In experimental settings, symptoms can be elicited in people with panic disorder by hyperventilation, inhalation of carbon dioxide, caffeine consumption, or intravenous infusions of hypertonic sodium lactate or hypertonic saline, [21] cholecystokinin, isoproterenol, flumazenil, [22] or naltrexone. [23] The carbon dioxide inhalation challenge is especially provocative of panic symptoms in smokers. [24]

Social anxiety disorder (social phobia)

Genetic factors seem to play a role in social phobia. Based on family and twin studies, the risk for social phobia appears to be moderately heritable. [25, 26]

Social phobia can be initiated by traumatic social experience (eg, embarrassment) or by social skills deficits that produce recurring negative experiences. A hypersensitivity to rejection, perhaps related to serotonergic or dopaminergic dysfunction, is present. Current thought is that social phobia appears to be an interaction between biological and genetic factors and environmental events.

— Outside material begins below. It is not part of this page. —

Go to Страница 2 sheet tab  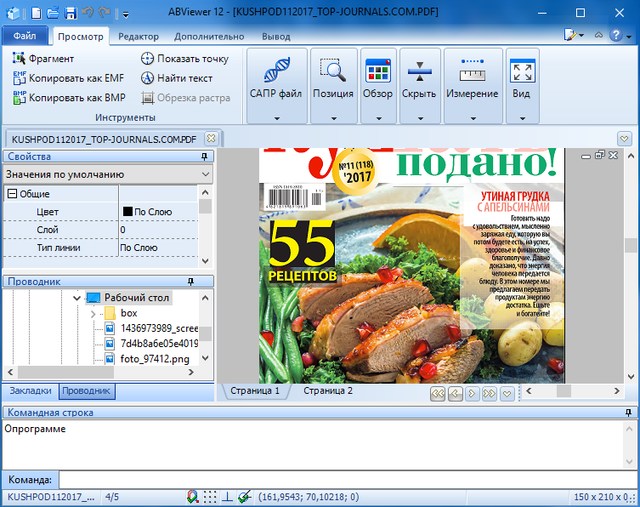pyautogui.click(x=328, y=391)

A psychoanalyst would likely conceptualize social anxiety as a symptom of a deeper conflict-for instance, low self-esteem or unresolved conflicts with internal objects. A behaviorist would see phobia as a learned, conditioned response resulting from a past association with a situation with negative emotional valence at the time of association (eg, social situations are avoided because intense anxiety was originally experienced in that setting). Even if no danger is posed in most social encounters, an avoidance response has been linked to these situations. Treatment from this perspective aims to weaken and eventually separate the specific response from the stimulus.

Specific phobia

Genetic factors seem to play a role in specific phobia as well (eg, in blood-injury phobia), and the risk for such phobias also seems to be moderately heritable. [25] In addition, specific phobia can be acquired by conditioning, modeling, or traumatic experience.

Agoraphobia

Agoraphobia may be the result of repeat, unexpected panic attacks, which, in turn, may be linked to cognitive distortions, conditioned responses, and/or abnormalities in noradrenergic, serotonergic, or GABA-related neurotransmission.